As a result of his lockout claims, questions needed to be asked about whether the resolution scheme represented a form of restricted trade practices and exclusive dealing, he said.

He said he had received “some extraordinary correspondence” from Slater & Gordon regarding the resolution scheme.

“They have written to me saying I shouldn’t be advising basically SICAG [Storm Investors Consumer Action Group] members of the action or writing to them because they happen to be Slater & Gordon clients,” he said.

“But then they contact my clients and write to them because they are members of SICAG. So they are in exactly the same position.”

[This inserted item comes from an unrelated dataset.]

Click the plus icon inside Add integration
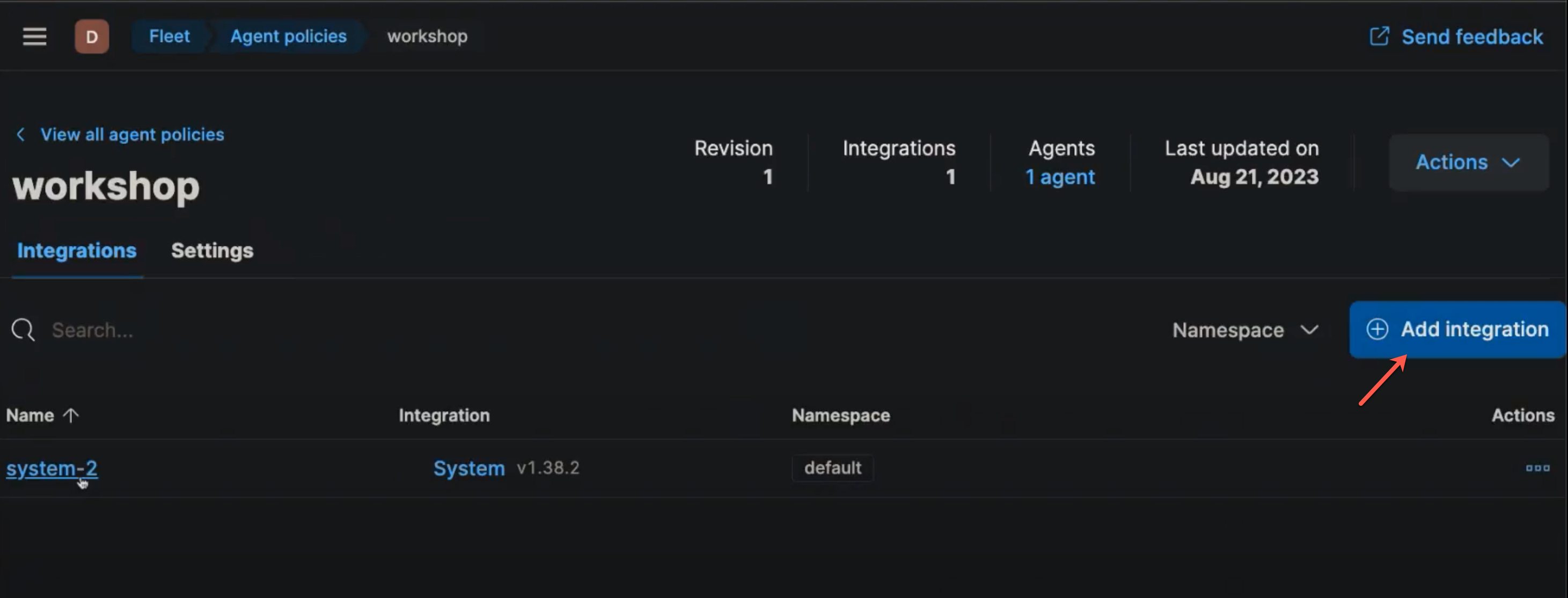 pyautogui.click(x=1378, y=330)
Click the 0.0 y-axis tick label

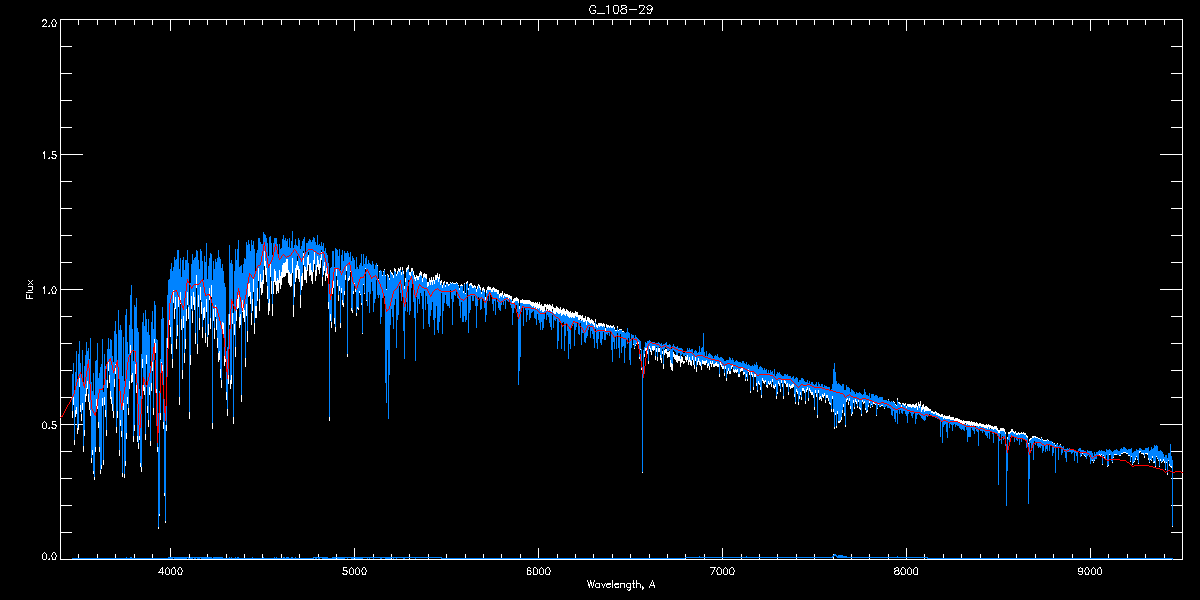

Slater & Gordon group practice leader in Brisbane Damian Scattini denied Levitt or his clients were locked out of the resolution scheme proceedings.

“The fact is, Slater & Gordon is representing more than 95 per cent of the victims of Storm and so it made the most sense that we who have done the most work for the most people were heard first,” Scattini said.

“I don’t think he’s been locked out of anything except reality.”

However, despite Slater & Gordon’s or Levitt’s claims, former Storm clients remain in two minds regarding the outcome of the scheme.

“Some are angry, some are resigned. Obviously they don’t think the offer goes far enough. But basically people have to look at their own situation and wait until the offer arrives,” SICAG joint chairman Noel O’Brien said.

O’Brien said CBA had given all Storm clients 28 days to decide whether they would accept or reject the resolution offer.

Parliamentary Joint Committee (PJC) on Corporations and Financial Services chair Bernie Ripoll said it was now up to the individual Storm clients to look at their options.

“I’ll be taking a close look on what comes out of the Commonwealth Bank resolution scheme, but in the end it is up to individuals to ascertain whether that resolution scheme and the offer that is provided to them is satisfactory,” Ripoll said.

“It’s very much individual, it’s very much like getting financial planning advice, it really needs to be uniquely for that individual person.”

He said despite the uncertainty regarding the scheme’s outcomes, the PJC would not launch an inquiry into the merits of it.

“Our interest remains that we want to see an orderly resolution and we see it as a really good outcome from the inquiry that we did,” he said.

“But certainly I’m not intending to have another inquiry into whether the resolution scheme is satisfactory – it’s just not practical.”

CBA delivered its long-awaited resolution scheme last week to 2000 former Storm clients.

The compensation outcomes, to be delivered on a case-by-case basis, would take the form of cash compensation and/or concessions including reduced loan balances and interest rates, interest refunds and in some cases permanent tenancy arrangements, Slater & Gordon said.